Fame is a vapour, popularity an accident and riches take wings. The only certainty is ageing. Getting older is like being fined for something you didn’t mean to do. Since I am on the wrong side of twenty-five. All right, thirty-five. I find myself in a curious situation. With one or two exceptions, I am not, it seems capable of friendships with people of my age. They are secure and boredom flourishes when you feel safe. It is a symptom of security. When they invite you for supper they show off relentlessly. “He buys all my clothes for me. Do you like this ring? He chose the diamond. Had it reset. He won’t let me cook. He does it all.” You are forced to take a tour of the house, each room accompanied by a before and after explanation. “THAT over THERE was a tiny little window and then we decided to OPEN IT ALL UP…” etc etc . You sit on the patio with self-pity rising inside you like a pair of wings. You have no-one in your life who buys you clothes or cooks for you.

I have yet to find an American chum who can be counted on for a jorl. (And yes, I do request acknowledgement for the fact that I coined the phrase jorl. (*Not to be confused with jawl which rhymes with brawl.) They are not up for midnight jaunts to the local pub for ‘one and done’ after a shift because they are watching re-runs of EastEnders. They don’t drink because they are diabetic and in any case the sulfites in wine gives them a headache. They have one small sherry before supper. They don’t eat giant slices of pizza because it gives them acid reflux (whatever that is) and too much salt causes oedema. Being with people of my age depresses me. People of my age are knitting bootees for their umpteenth grandchild. They are always going in for colonoscopies. They refuse to come with me to see Pink Floyd. (“Are you nuts? The traffic will be impossible!”) The only thing they exert is caution.

My co-workers, on the other hand, are more fun.
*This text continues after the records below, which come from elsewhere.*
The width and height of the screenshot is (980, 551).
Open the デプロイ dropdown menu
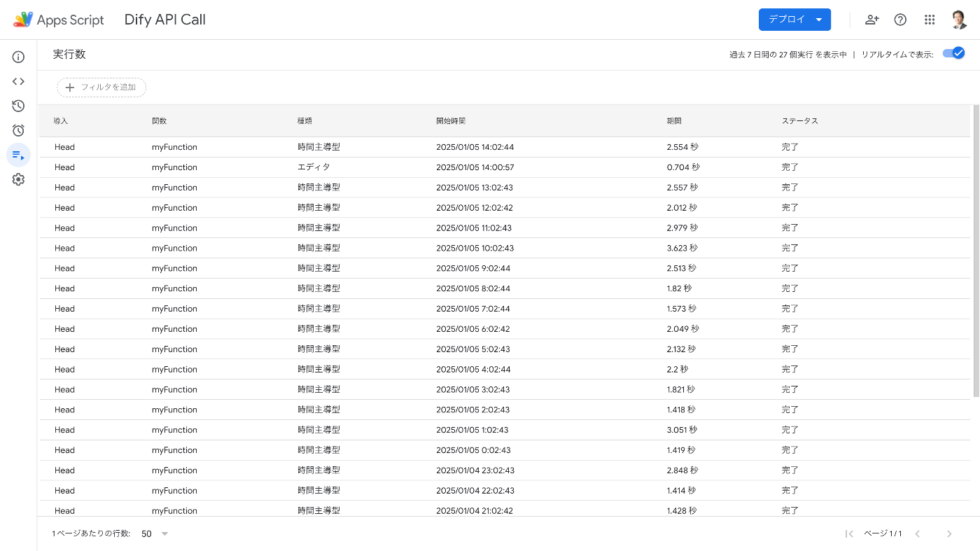point(795,19)
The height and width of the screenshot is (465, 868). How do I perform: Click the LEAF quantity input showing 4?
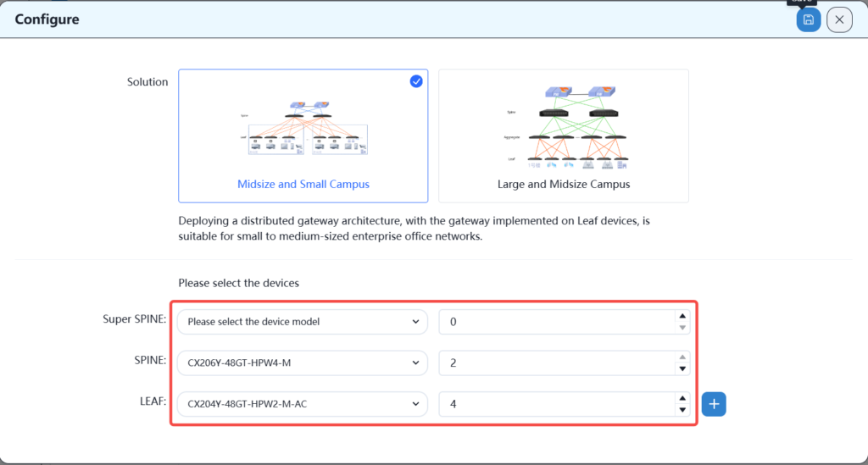(555, 404)
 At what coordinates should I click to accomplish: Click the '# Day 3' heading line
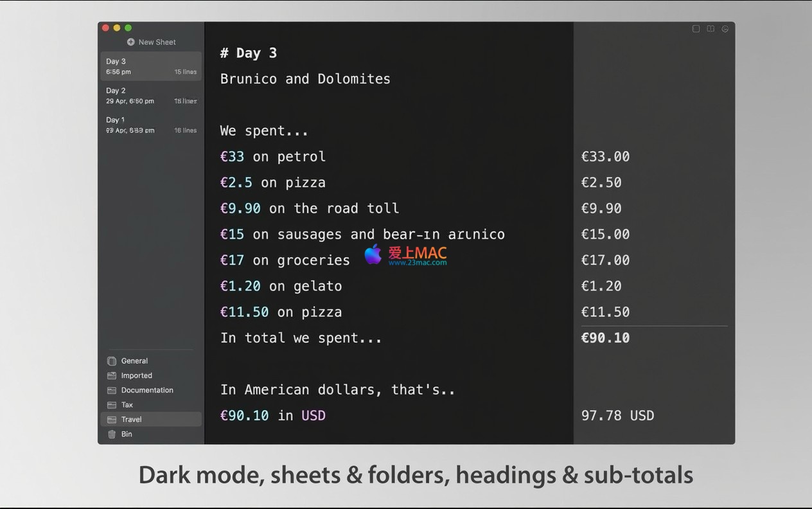(x=249, y=53)
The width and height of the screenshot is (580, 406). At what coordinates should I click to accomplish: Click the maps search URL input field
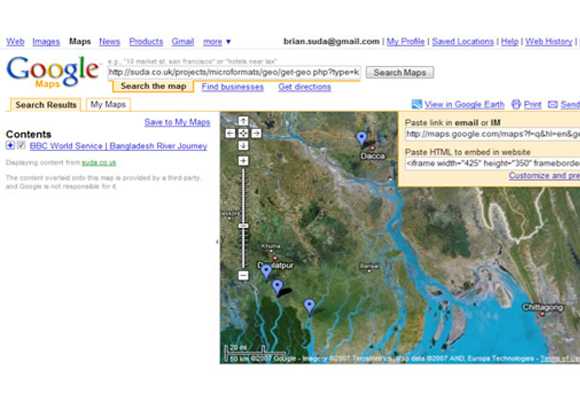[234, 72]

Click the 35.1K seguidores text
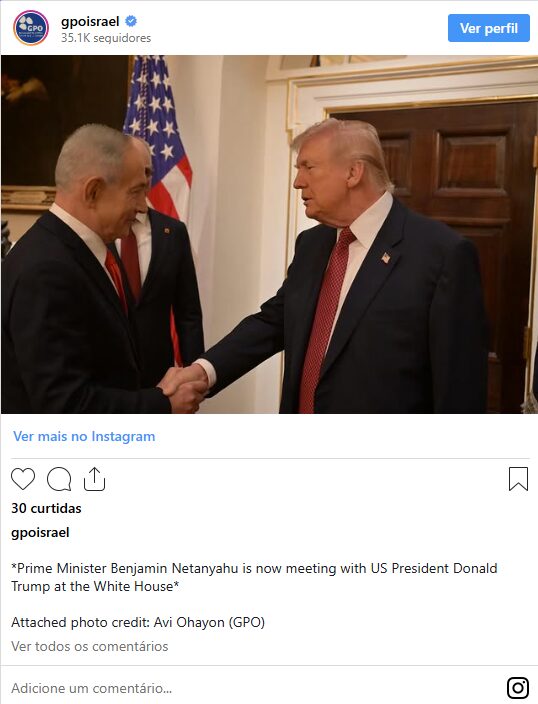pyautogui.click(x=106, y=38)
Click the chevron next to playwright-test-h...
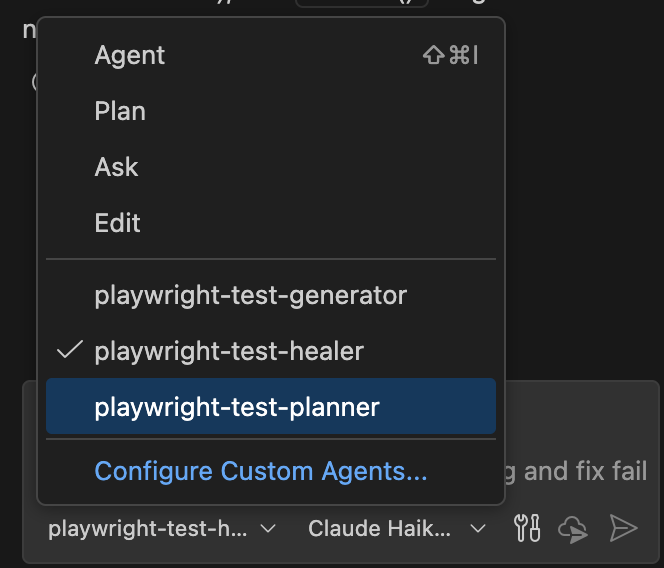The width and height of the screenshot is (664, 568). (x=267, y=528)
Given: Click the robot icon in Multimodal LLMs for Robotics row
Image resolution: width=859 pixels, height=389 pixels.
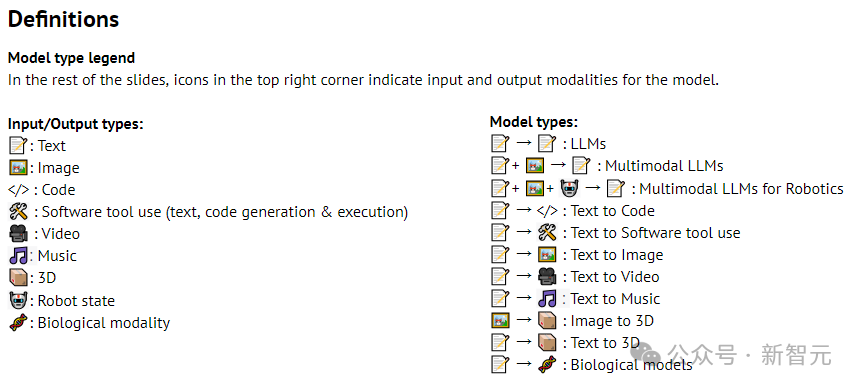Looking at the screenshot, I should point(570,188).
They live life at a helter-skelter pace, go kayaking in the moonlight, drive to New York or Atlantic City on a whim – even if it’s raining shuttlecocks. One pretty boy insists that when he is a famous model, he will buy me a baby blue Rolls-Royce. Or is it a Bentley? Optimism such as this is marvellous to be around. As the old German proverb goes Youth is a period when we believe many things that are not true, in old age we doubt many truths.”

According to the Seven Essene Mirrors of Relationship about which Gregg Braden writes so eloquently, the mystery of the Third Mirror has to do with reflections of loss. “As you journey through the waking dream that is your life, pieces of you may be lost, innocently given away or taken away by those who have power over you. These portions of you are your compromises, exchanged for surviving your experience of life.

The pattern of losing, giving away or having it taken away is a path I know well.

To the degree that you have experienced losses to survive, there remain emptinesses waiting to be filled. The voids are like empty charges. When you encounter someone with a charge complementing parts of you that have been lost, their charge is a gift from the universe.

My bestie is a kid about a third of my age who succeeded where many others failed. He inspired me to write this little blog. The friend who understands you creates you.

He is a brilliant linguist, recently graduated, and has the kind of poetic soul, limitless curiosity about the world and compassion that men will grow to envy. Despite the fact that we have never met – he is almost in constant motion – now in Genève, now in Jerusalem, soon in Spain – but a recent kindness was putting a prayer for me in the Wailing Wall in Jerusalem.

I have pondered often on our friendship. Perhaps he is the embodiment of the Third Essene mirror. He brings to my life that which I have lost, given away, had taken away from me or forgotten within myself.

Perhaps I find companionship with the young moderns because in the end youth has to do with spirit, not age.

As Henry Miller remarked “Men of seventy and eighty are often more useful than the young. Theirs is the real youth.”